比較的軽い主任監督官の業務でも,時系列にセリフ?が記載された分厚い冊子を時間に合わせて一字一句誤りのないように読み上げなければならない.他人が書いた文章だから,文章を切るところを間違えると変な口調になってしまう.時間毎に同じことを言わないといけないので,受験生は「またか」とうんざりしている.途中から受験する受験生がいるからそうしなければならないということである.毎時間同じことを繰り返すので,かえって注意力が散漫になるのではないだろうか.適宜“一言”付け加えた方がよいと思うのだが,中央からの指示以外はしゃべってはならない.

例えば,

「おはようございます」

「前の時間と重複しますが,この時間から受験する人がいるので・・・・・・」

など

今日は寒いので,試験会場で食事をしてもよいという指示も本部から来ない限り,言ってはならないことになっている.各会場にスピーカーが付いているが,一斉伝達には使用できない.毎年,試験終了時刻を間違って伝えてしまったというニュースがあるが,その原因の一端が見えてくる.

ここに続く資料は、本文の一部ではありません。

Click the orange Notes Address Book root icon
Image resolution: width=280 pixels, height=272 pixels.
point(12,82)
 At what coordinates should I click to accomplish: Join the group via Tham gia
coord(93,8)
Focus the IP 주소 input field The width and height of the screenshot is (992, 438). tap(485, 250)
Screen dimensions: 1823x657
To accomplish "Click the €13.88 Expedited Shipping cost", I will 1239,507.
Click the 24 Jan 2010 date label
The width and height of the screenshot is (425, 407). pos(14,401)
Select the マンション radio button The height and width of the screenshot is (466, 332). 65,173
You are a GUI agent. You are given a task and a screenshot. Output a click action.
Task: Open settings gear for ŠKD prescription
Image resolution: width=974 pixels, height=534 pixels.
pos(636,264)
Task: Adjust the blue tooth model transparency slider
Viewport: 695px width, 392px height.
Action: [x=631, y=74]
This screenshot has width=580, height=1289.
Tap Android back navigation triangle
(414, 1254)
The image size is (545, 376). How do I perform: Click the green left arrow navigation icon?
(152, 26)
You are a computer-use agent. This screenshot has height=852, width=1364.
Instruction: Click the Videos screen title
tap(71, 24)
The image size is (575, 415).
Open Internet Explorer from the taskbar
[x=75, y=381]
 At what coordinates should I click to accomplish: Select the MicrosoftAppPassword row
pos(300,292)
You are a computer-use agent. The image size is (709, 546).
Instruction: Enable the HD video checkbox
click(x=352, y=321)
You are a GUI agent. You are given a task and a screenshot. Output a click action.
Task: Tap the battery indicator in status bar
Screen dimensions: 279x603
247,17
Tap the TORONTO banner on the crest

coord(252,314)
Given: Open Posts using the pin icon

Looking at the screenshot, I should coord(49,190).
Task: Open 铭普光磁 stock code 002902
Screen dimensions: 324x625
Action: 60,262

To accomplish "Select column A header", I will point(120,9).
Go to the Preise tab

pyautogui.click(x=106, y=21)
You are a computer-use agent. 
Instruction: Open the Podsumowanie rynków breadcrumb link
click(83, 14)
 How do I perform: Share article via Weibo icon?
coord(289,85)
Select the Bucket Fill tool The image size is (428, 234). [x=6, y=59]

この種の試験を全国で同時に一斉に実施することを可能にしているのは日本国民が勤勉であるからであろうと言った外国記者がいた.逆に言うと,人間味のあるアナログ筆記試験ではなく,この種のマークシート試験で人間の能力を測るとは驚きであるということではないだろうか.

マークシート試験は大学入試をはじめとして各種の資格試験の勉強の仕方を変えてしまったと言えるだろう.勉強の仕方どころか授業の在り方まで変えてしまったといえる.過去問を用いた試験対策,試験対応術の勉強である.

大学入試のひとつに“センター利用入学試験”というのがある.センター試験の得点だけで合格を出すのである.志願大学へ行く必要もない.私立高校によってはこれを利用して優秀な学生にあちこちの大学に出願させて合格実績を稼ぎその合格延べ数を進学実績として公表しているというから驚きである.受験料も高校が負担してくれるところもあるようである.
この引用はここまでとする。